Progres pengerjaan tidak sesuai dengan jadwal yang disepakati dalam kontrak yakni berakhir 12 Desember 2014. Faktanya progres pengerjaan dicapai saat itu hanya 55,00 persen.

"Meskipun atas keterlambatannya telah diperingati beberapa kali, namun tetap tidak ada kemajuan," beber Jaksa Agung Wisnhu kala membacakan surat dakwaan pada sidang sebelumnya.

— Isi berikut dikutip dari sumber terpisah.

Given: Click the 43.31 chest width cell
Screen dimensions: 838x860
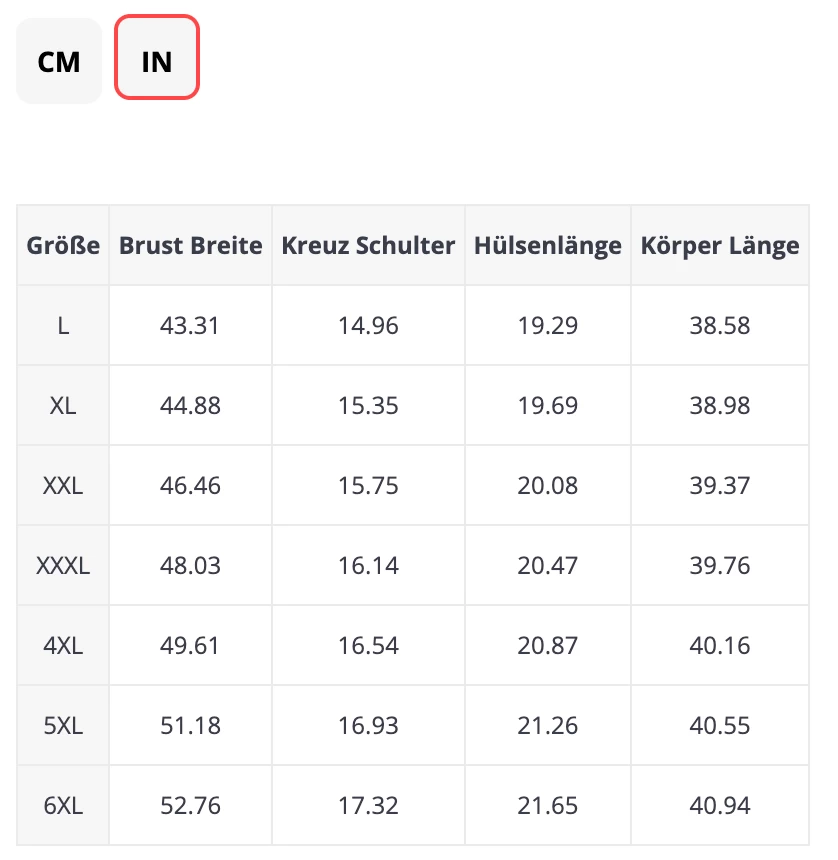Looking at the screenshot, I should [x=190, y=326].
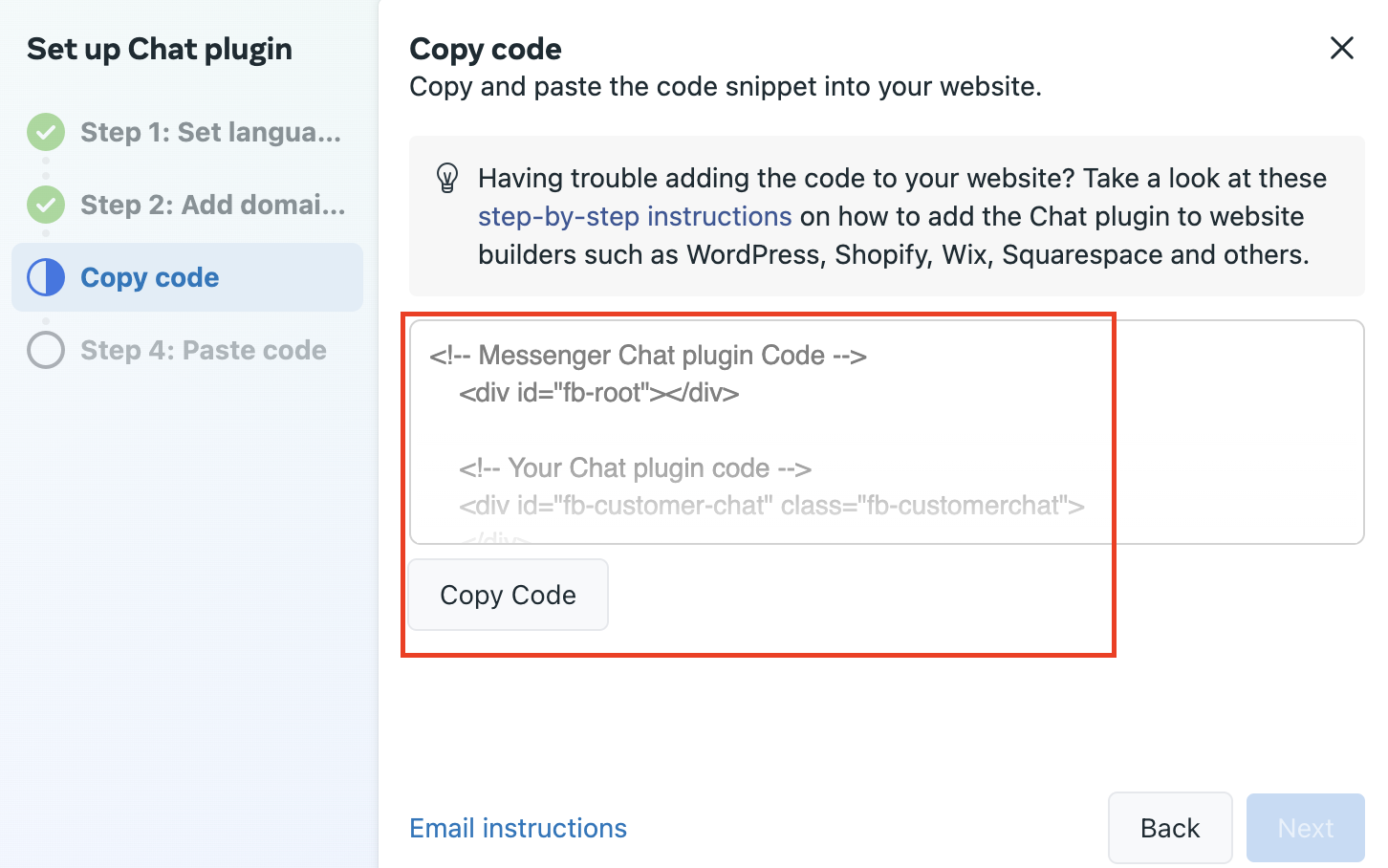Image resolution: width=1388 pixels, height=868 pixels.
Task: Close the Copy code dialog with X
Action: tap(1341, 48)
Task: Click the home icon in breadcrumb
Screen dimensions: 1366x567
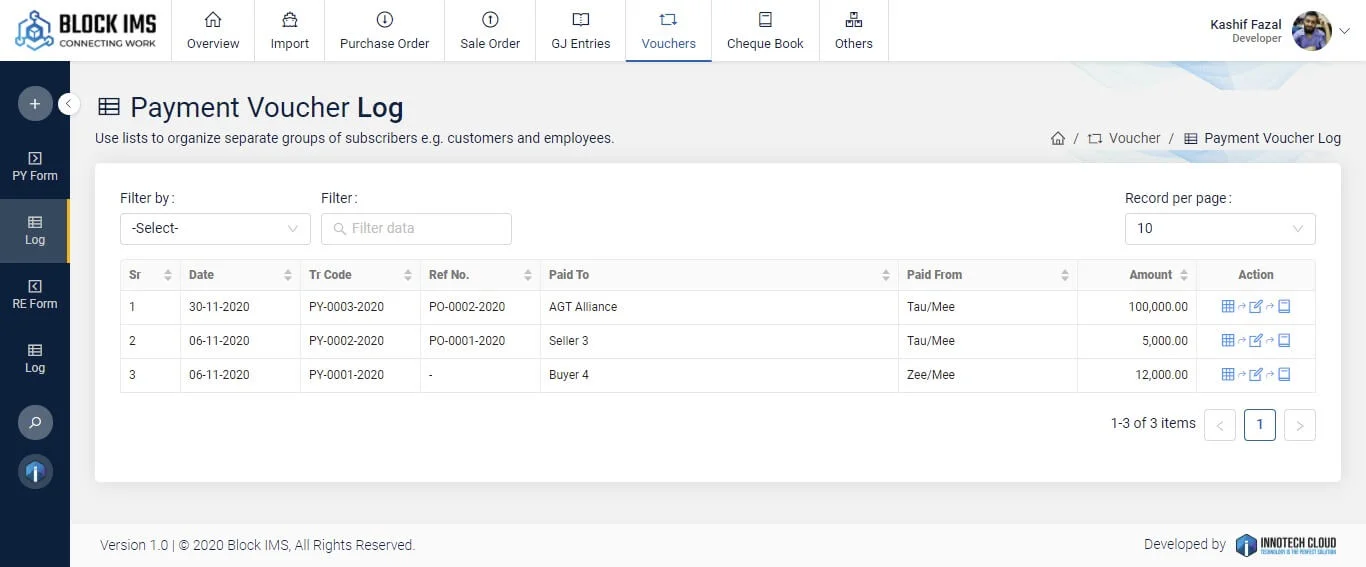Action: tap(1058, 139)
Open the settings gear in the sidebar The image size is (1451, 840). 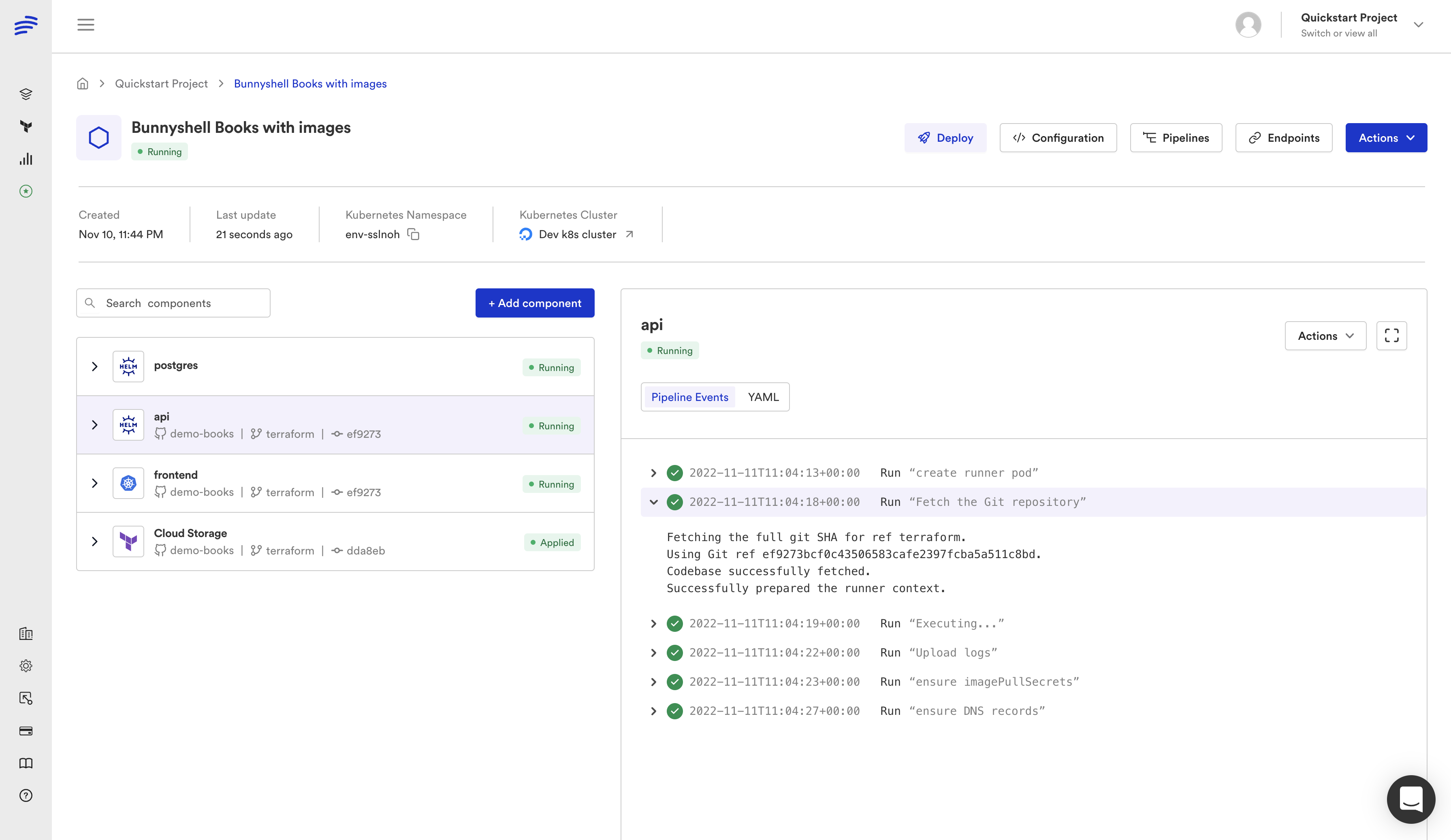26,665
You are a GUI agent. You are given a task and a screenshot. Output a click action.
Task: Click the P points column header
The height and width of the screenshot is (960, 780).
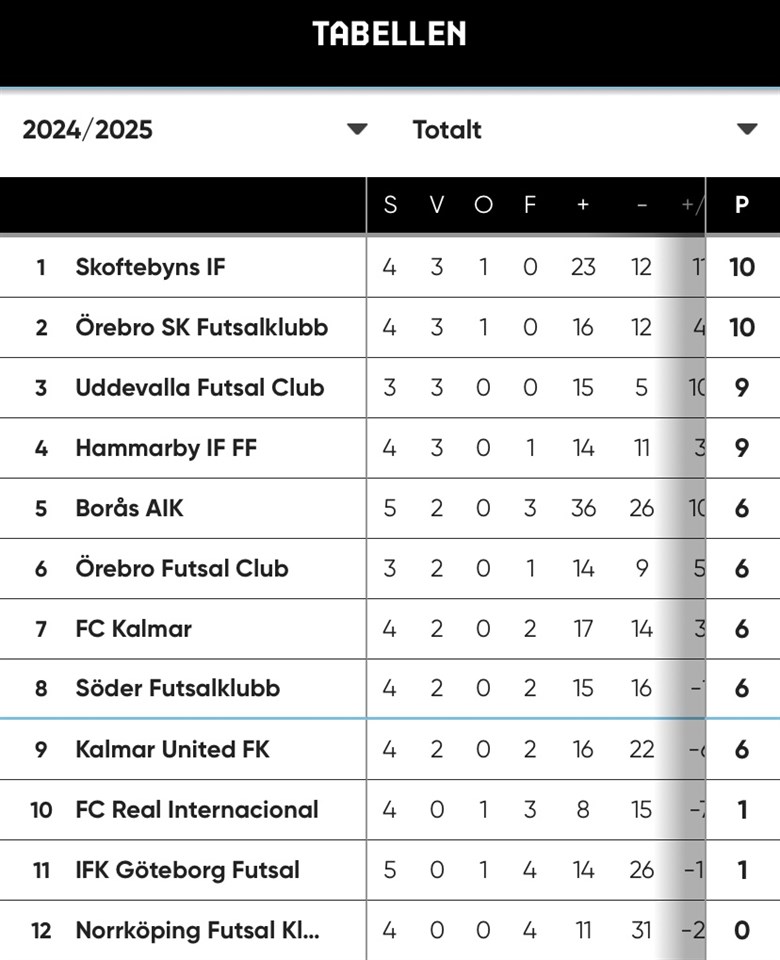741,205
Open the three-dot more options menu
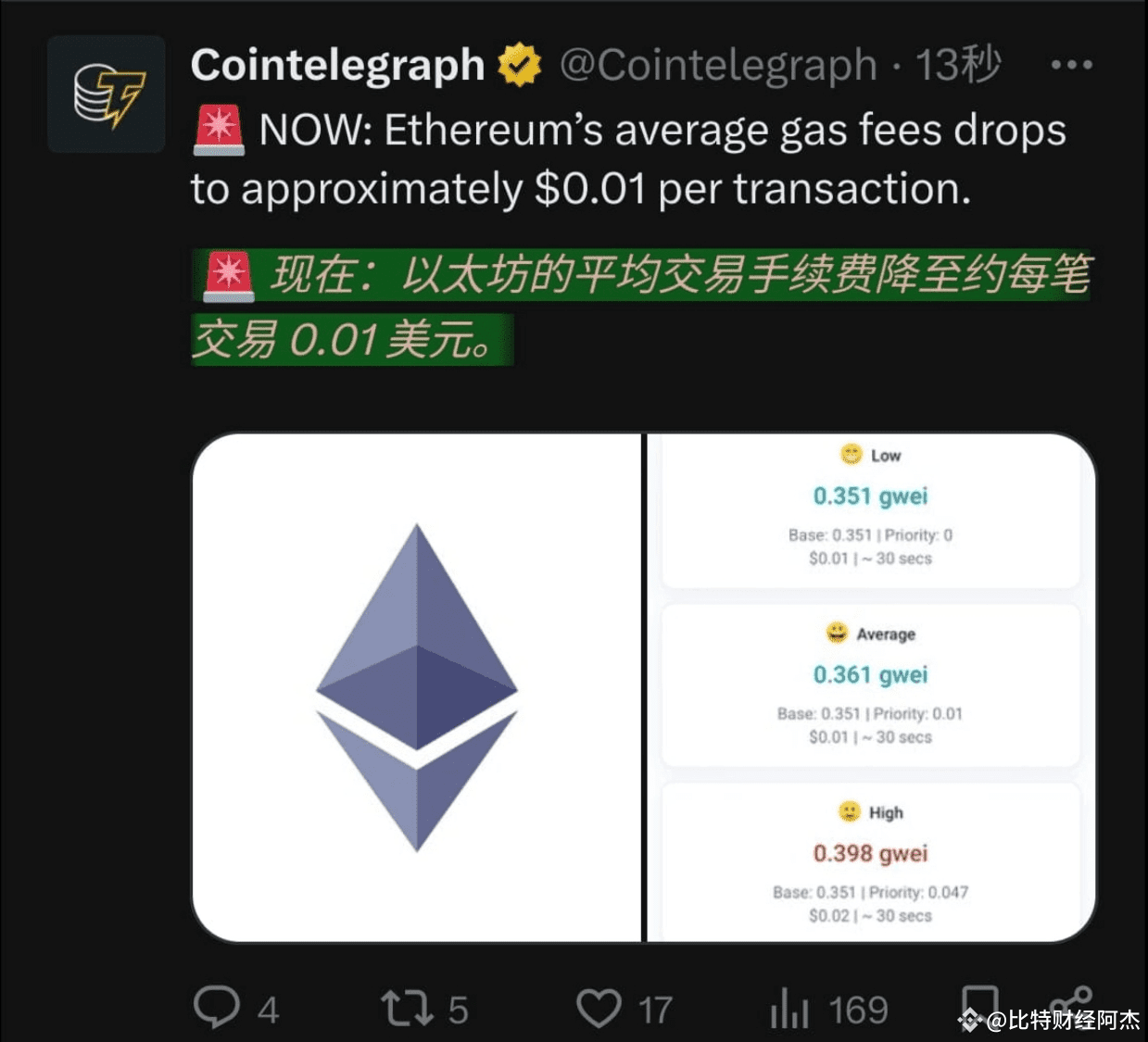Screen dimensions: 1148x1042 click(x=1072, y=65)
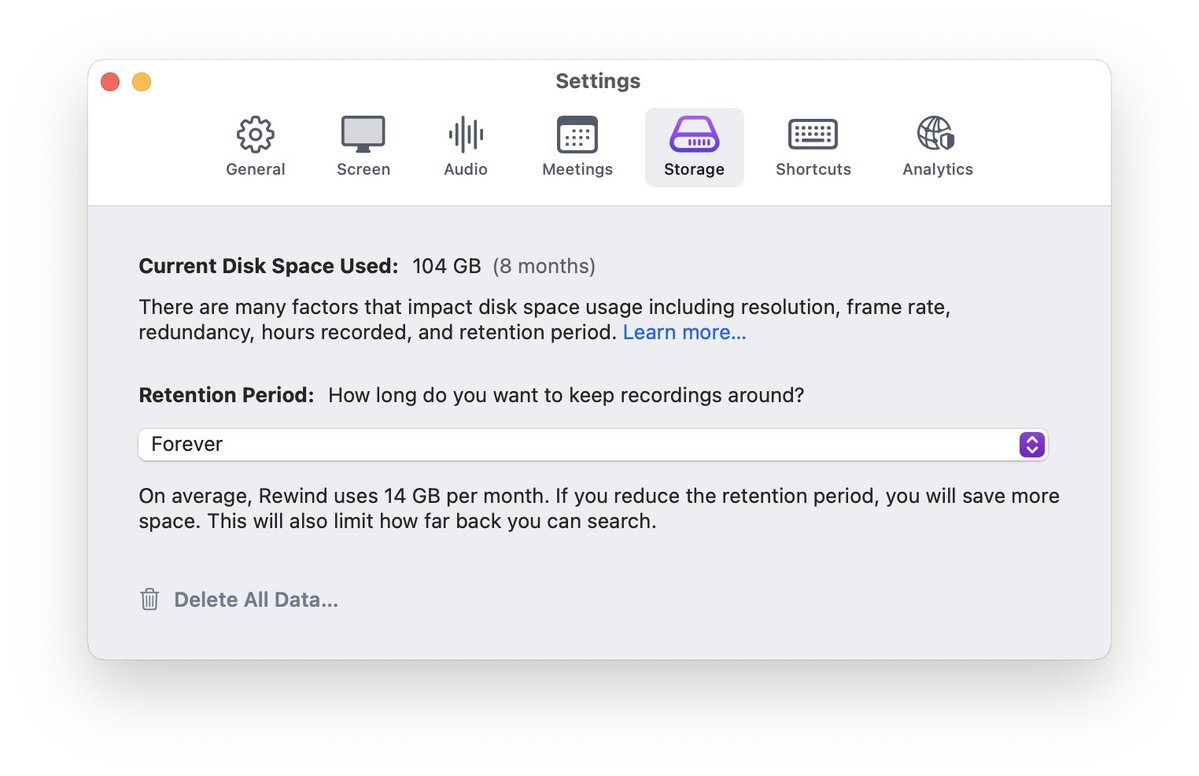Open the Meetings calendar icon
The height and width of the screenshot is (776, 1199).
click(577, 134)
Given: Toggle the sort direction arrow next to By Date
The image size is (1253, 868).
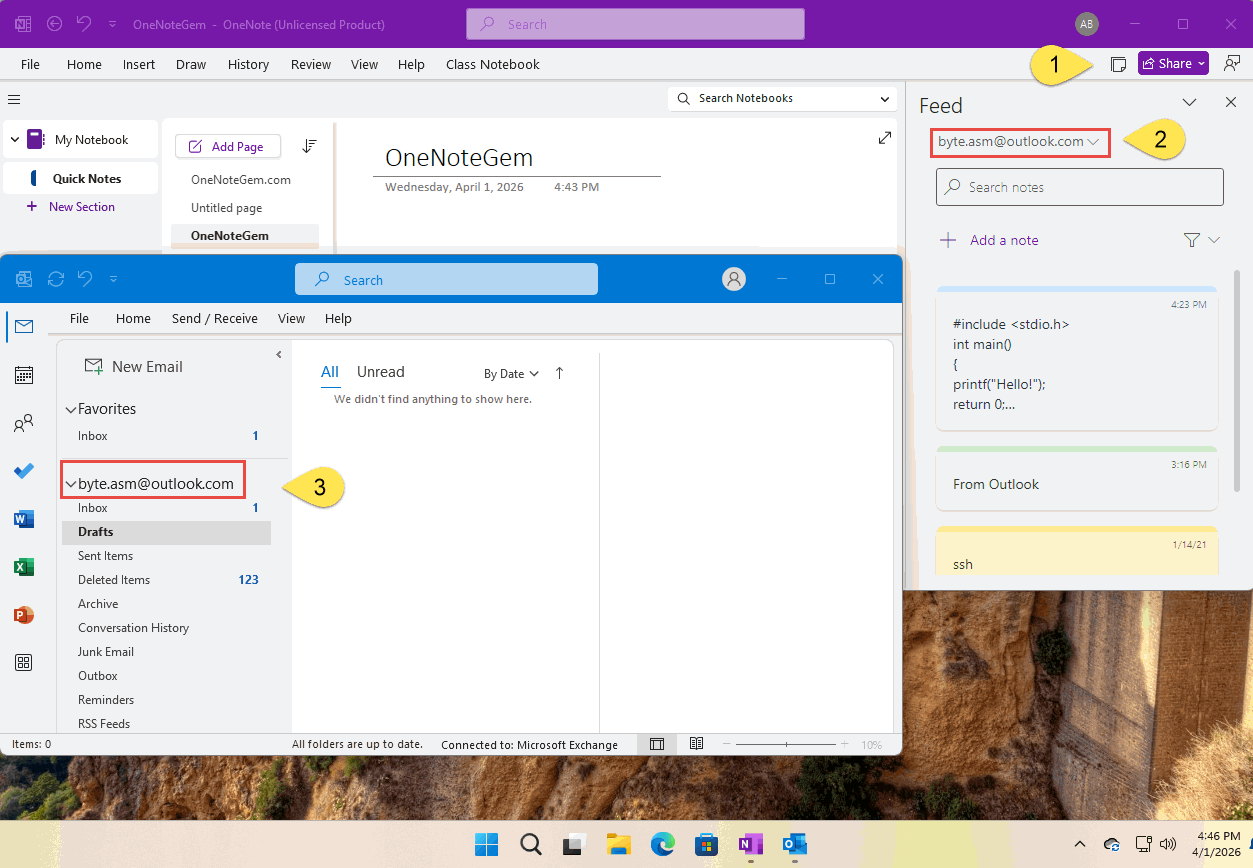Looking at the screenshot, I should 559,372.
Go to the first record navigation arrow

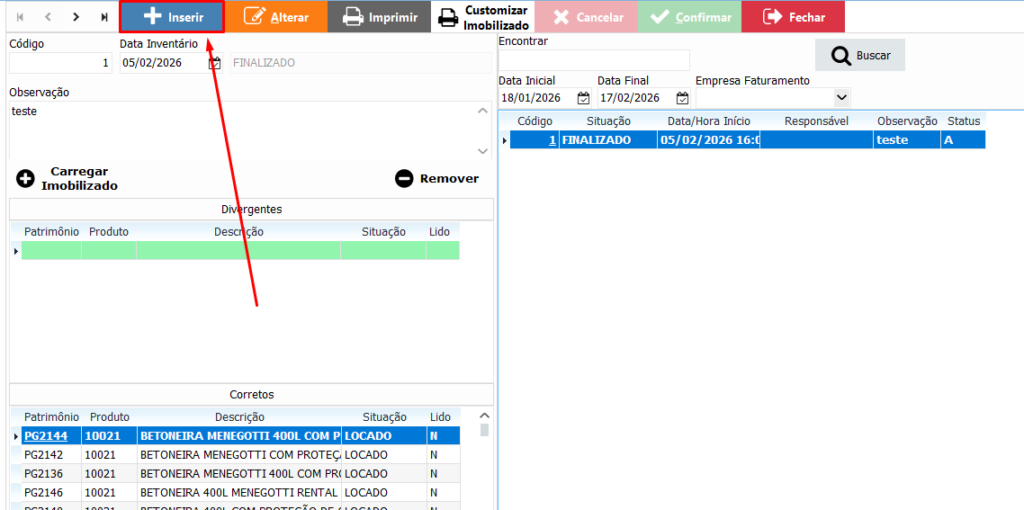coord(20,17)
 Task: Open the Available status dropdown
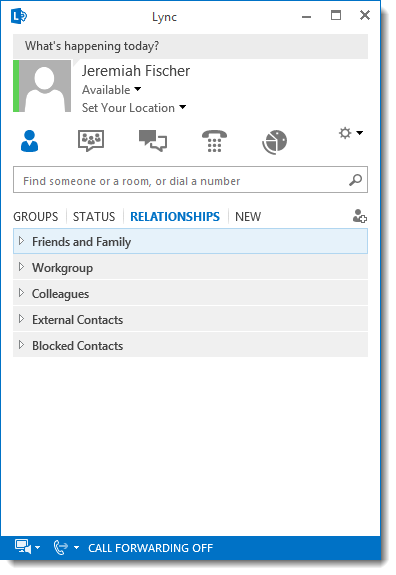click(x=111, y=90)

Singkat cerita dilakukan pemutusan kontrak. Kemudian I Made Dwi Wirya Astawa dan staf konsultan pengawas datang ke galangan PT F1 Perkasa dan melihat tiga buah mesin induk sudah dilepas dan diambil oleh orang yang mengaku suruhan dari PT Rutan Surabaya.

Dalam melaksanakan pembangunan empat unit kapal itu dengan progres 55,64 persen, terdakwa telah menerima uang Rp 3.586.200.000.

Sementara dalam perincian uang muka yang diajukan terdakwa menyebutkan satu unit mesin kapal seharga Rp 200 juta.

Harga Rp 200 juta di kali empat, jumlahnya Rp 800 juta.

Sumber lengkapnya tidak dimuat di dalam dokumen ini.